* [To be done]:
Answer these questions from the robot-hub troubleshooting article.
1. On how many Windows servers are the communication errors reported?
2. Which release does the article list under its environment?
3. On which port should you telnet to the robot from the hub?

* [Text shown]:
---+---
ALERT: Some images may not load properly within the Knowledge Base Article. If you see a broken image, please right-click and select 'Open image in a new tab'. We apologize for this inconvenience.

Troubleshooting UIM Robot-Hub connectivity or communication issues

book

Article ID: 199577

calendar_today

Updated On:

Products

CA Unified Infrastructure Management On-Premise (Nimsoft / UIM) NIMSOFT PROBES DX Unified Infrastructure Management (Nimsoft / UIM) Unified Infrastructure Management for Mainframe CA Unified Infrastructure Management SaaS (Nimsoft / UIM)

Issue/Introduction

We are facing communication errors on 15 windows servers where robots are installed. Also we are not able to install probes on those servers. Cannot connect to these robots via IM->Tools->Connect. Some robots have their service running but send robot inactive alarms and appear red in the Infrastructure Manager/Admin Console.

Environment

Release : 9.0.2 or higher

Component : UIM - ROBOT

Resolution

Check if anything changed on the date when the robots first started exhibiting connectivity/communication issues, e.g, upgrade of the robot, change in IP address, change in configuration, networking/routing changes, security changes, etc.

Run the hostname command on the robot machine to make sure it displays the correct/expected hostname

Test if you can ping the robot from the hub and vice versa but we realize that sometimes ping is not allowed due to security.

See if you can resolve the host from each respective host

   From the hub, nslookup <robot_hostname>

   From the robot, nslookup <hub_hostname>

See if you can connect successfully to and from the hub and robot via telnet, e.g.,

   telnet TO the robot FROM the hub on port 48000
   telnet TO the hub FROM the robot on port 48002

If telnet is disabled, enable it if possible or use the Putty utility if there is not other option.

On the robots, check if the following robot probes show as green and show ports AND PIDs?
---+---
* [Extracted material]:
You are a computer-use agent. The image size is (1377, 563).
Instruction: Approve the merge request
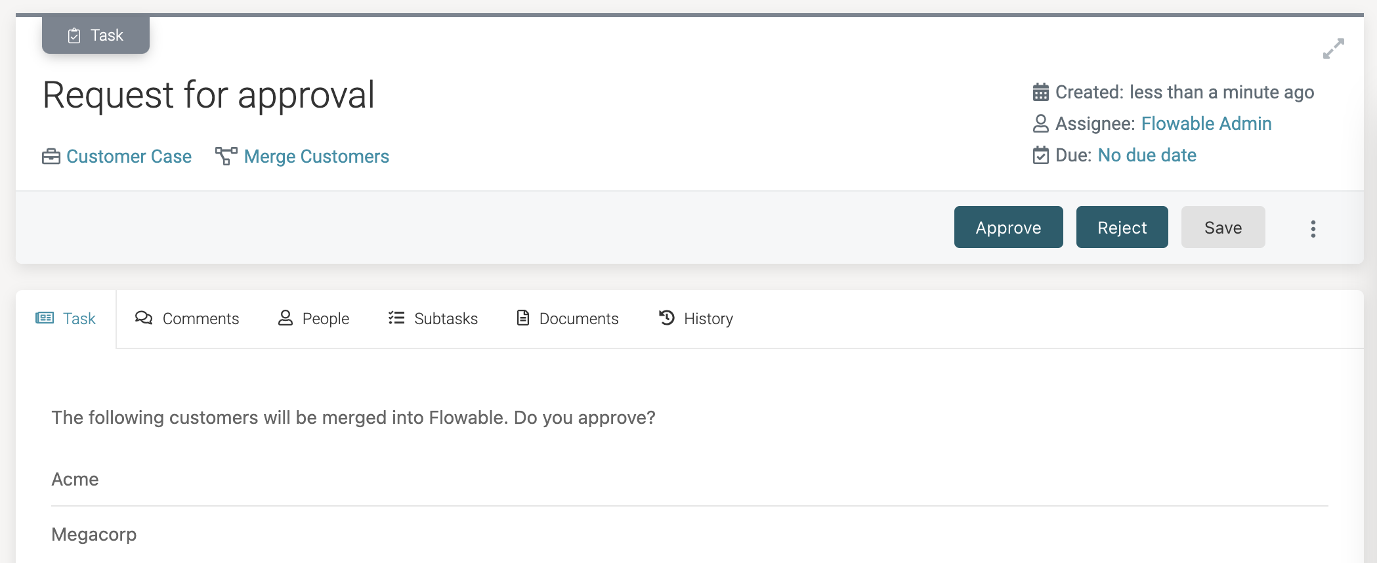[1008, 228]
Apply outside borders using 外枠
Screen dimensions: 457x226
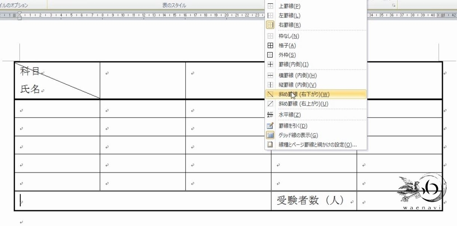286,55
---+---
* [Response below]:
1. 15
2. 9.0.2 or higher
3. 48000